Breaking changes & migrations
No breaking changes. One migration note: to get the new consolidated rules, redeploy with your usual command (for example, `aiwg use sdlc`). Old individual rule files are removed for you.
Releases
The 2026.2.x series shipped on npm through February. The notable steps:
- 2026.2.1 and 2026.2.2 (Feb 8): the "Universal Deploy" work went public — all eight tools, all four content types, rules as a deployable piece, and the automated npm publish pipeline itself.
- 2026.2.3 (Feb 9), "Deep Context": the RLM addon, daemon mode, and the Slack, Discord, and Telegram bots.
- 2026.2.4 (Feb 9), "Issue Thread": the issue-driven agent loop and context window budgets.
- 2026.2.5 through 2026.2.8 (Feb 14), "Lean Rules" to "Full Catalog": the consolidated rules index, the media-curator framework, and one-command deploys for the research and media-curator frameworks.
- 2026.2.9 through 2026.2.11 (Feb 15–24): manifest-driven setup across all tools, plus CI and platform-service polish.

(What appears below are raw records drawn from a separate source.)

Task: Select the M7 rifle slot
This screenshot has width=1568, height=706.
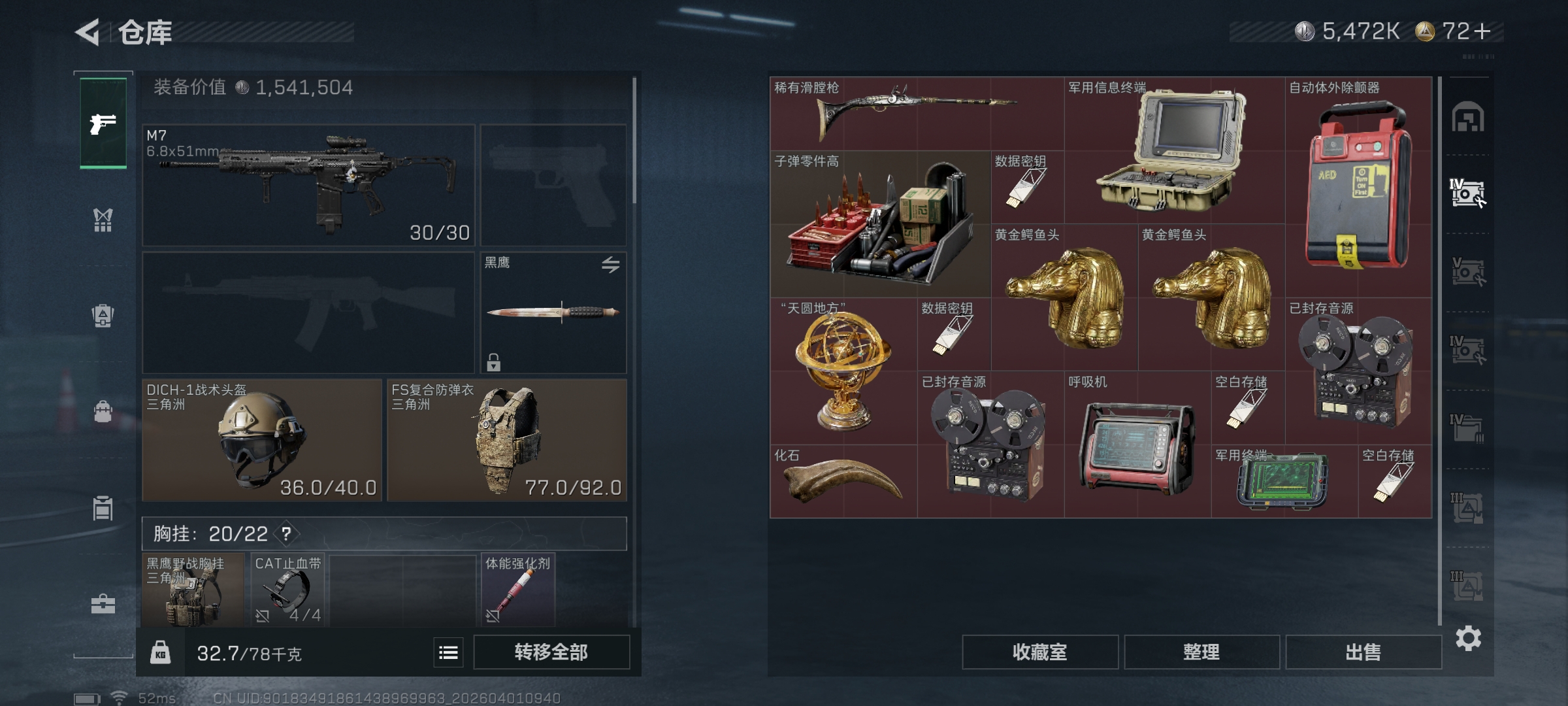Action: (309, 185)
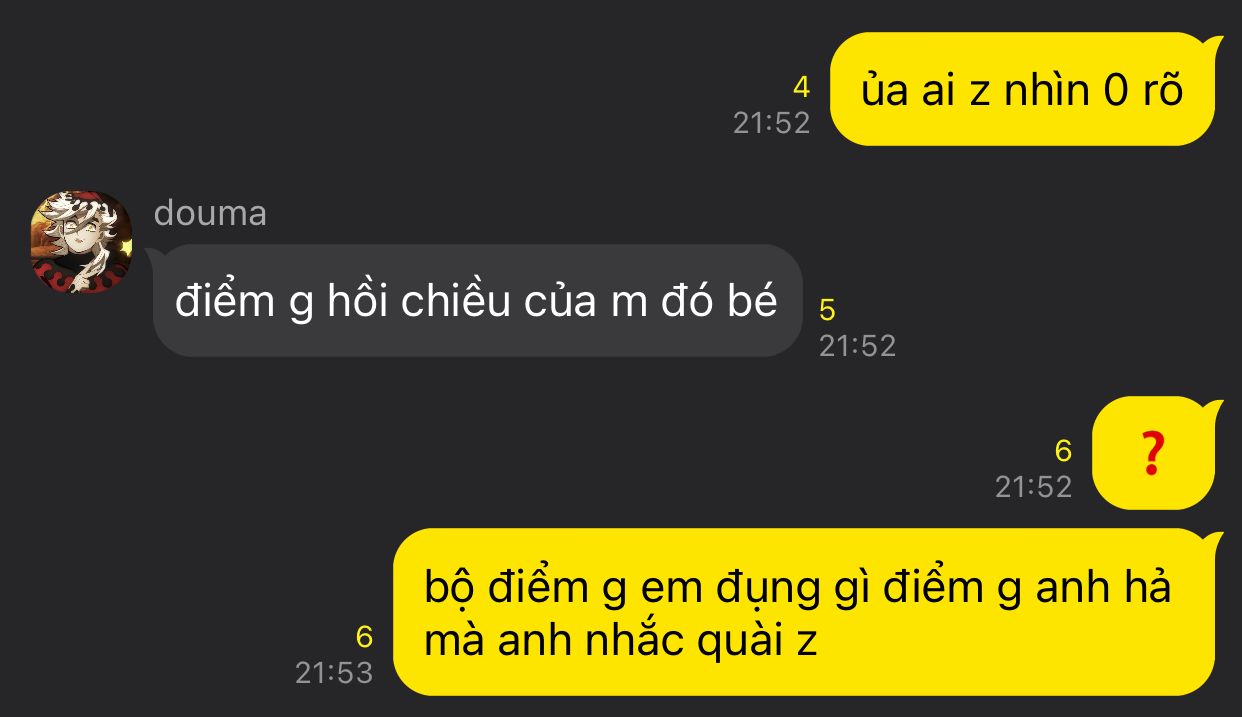The width and height of the screenshot is (1242, 717).
Task: Open douma's profile avatar picture
Action: click(x=81, y=243)
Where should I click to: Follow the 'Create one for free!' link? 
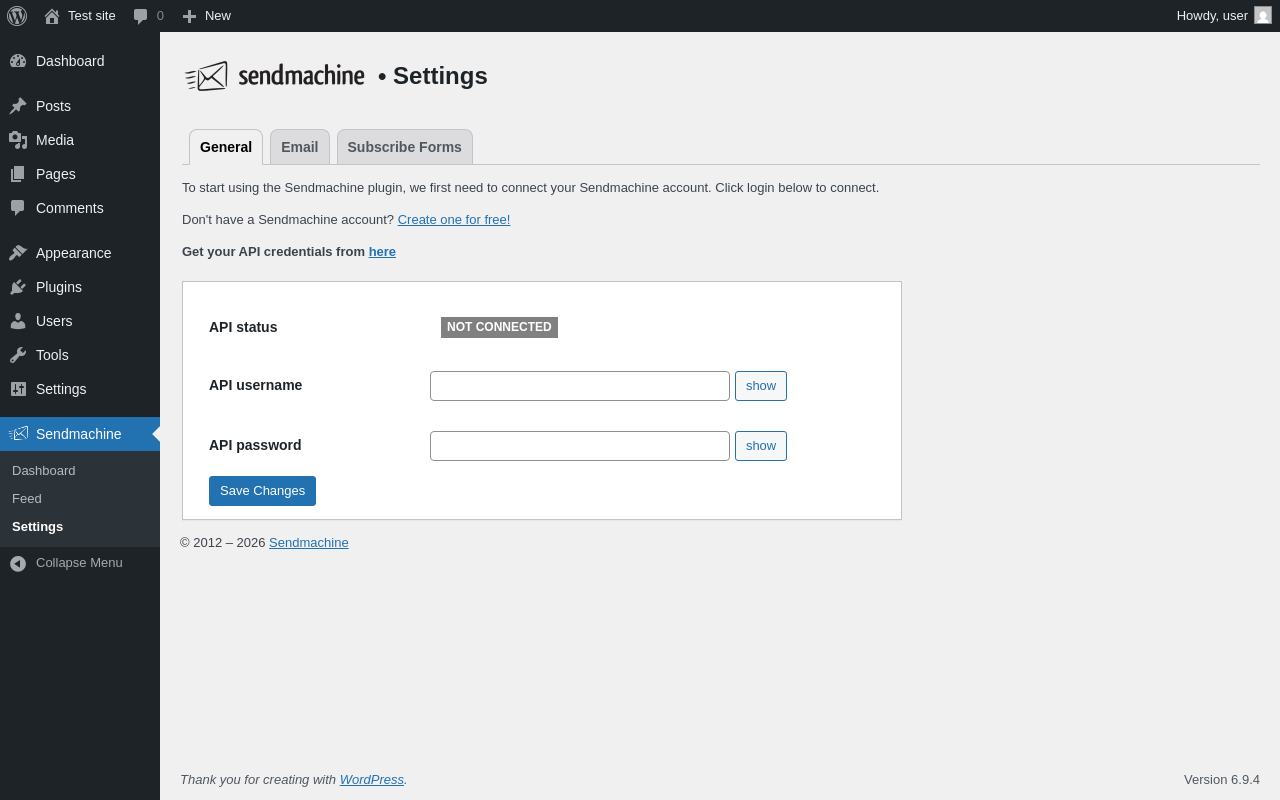(x=454, y=220)
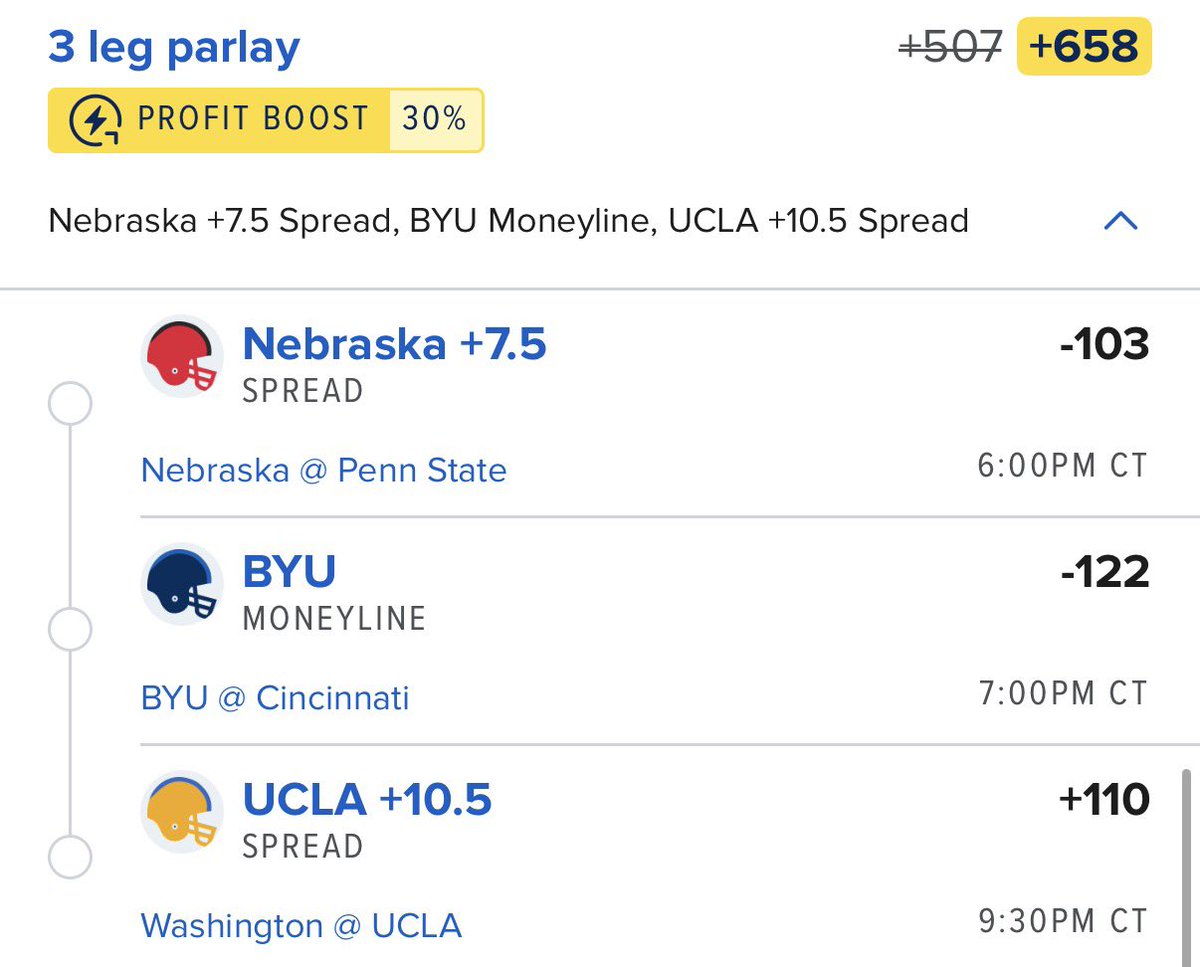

- 2026.2.12 through 2026.2.14 (Feb 27–28): doc-drift detection (`aiwg doc-sync`), a fast idea-to-build pipeline (`aiwg sdlc-accelerate`), the forensics framework, code-manageability tooling, and the specialist agent teams.
Dependencies & security
A dated file-matching library (glob) was updated to its current major version, clearing a deprecation warning and known vulnerabilities. The zero-attribution rule also tightened output hygiene: no tool branding leaks into your commits or code. No security advisories affected AIWG this month.
Docs & developer experience
Docs grew a lot. New guides cover daemon mode, messaging bots, model choice (Claude, GPT, and local models), and prompting techniques. The docs site, docs.aiwg.io, got its own build-and-deploy pipeline: every release now refreshes the site, and doc changes are checked for broken links before merge. Dozens of broken links were repaired, and the welcome page now shows the full framework and addon lineup. The CLI reference was audited so command lists match what actually ships.
Tests & CI
CI learned to publish to npm automatically on tag push and to handle re-runs without errors. The test suite was consolidated with no coverage loss, and several flaky tests — timing checks, Docker-environment quirks — were fixed or made deterministic. Doc site builds are now validated in CI too.
Cross-project impact
AIWG's reach widened this month. The same toolkit now serves software teams, researchers, media archivists, and incident responders. Release tags now also refresh the aiwg.io website automatically, so the public site keeps pace with the code without manual steps.
Known issues & open threads
- Daemon mode and the chat bots are brand new. Expect rough edges while they mature.
- The RLM addon is an early take on very-large-input work; its patterns will keep evolving.
- Docs cleanup continues — the link fixes landed late in the month, and more site polish is planned.
What's next
More growth for the new frameworks — forensics, research, and media curation all have room to deepen. More polish on the docs site. Continued work on background and chat-driven agents. And steady 2026.3.x releases as the month turns.
Appendix
- Published packages: `aiwg` on npm.
- Releases: the 2026.2.x series, published to npm through February 2026.
- Source / docs: github.com/jmagly/aiwg · docs.aiwg.io · window: all of February 2026.
- Supported tools this month: Claude Code · OpenAI Codex · GitHub Copilot · Cursor · Factory AI · OpenCode · Warp Terminal · Windsurf.